An incredible collection of interviews and essays, first published in 1993, the three authors are all current or former political prisoners: Dhoruba Bin Wahad, a member of the Panther 21, former political prisoner and current activist, Assata Shakur, former panther 21 and Black Liberation Army member who lives in exile in Cuba, and Mumia Abu-Jamal, the most famous political prisoner in America.
The analysis is perceptive as it is sharp, detailing the reality of life in the american prisons, the persistence of white supremacy and the national oppression of black people, and the common streams of struggle of the people of the world against US imperialism. Particularly notable is Mumia's Panther Daze, an essay memorializing Huey Newton.

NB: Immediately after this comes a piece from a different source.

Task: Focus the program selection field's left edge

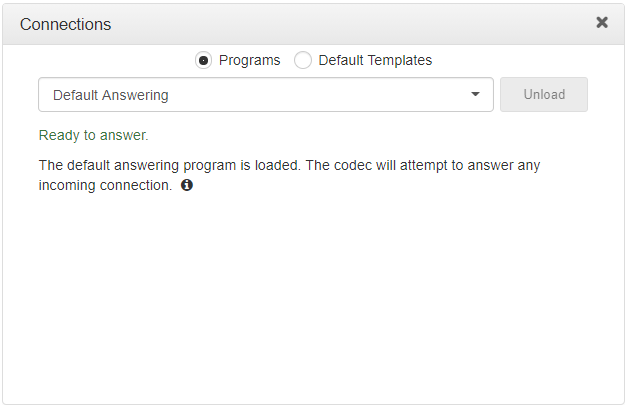Action: (44, 95)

Still Black, Still Strong: Survivors of the War Against Black Revolutionaries
This was a compilation of writings from three Black revolutionaries and it was a great and informative read. It starts out with pieces by Dhoruba Bin Wahad; these were my favorite to read because I was pretty unfamiliar with his history. Next was Mumia Abu-Jamal; with these pieces I was introduced to some MOVE history which gave me a few new books to add to my TBR pile! The collection ends with Assata Shakur. It includes her testimony, which I had read previously but would read countless times over. It also includes a timeline of the Black Panther Party and FBI COINTELPRO documents. This is a good book to have on hand, pick it up if you can. 5/5⭐️
I really don’t get why people don’t read books by revolutionaries but rush to see insincere movies about fictional revolutionaries…..essential reading always and of course for these times.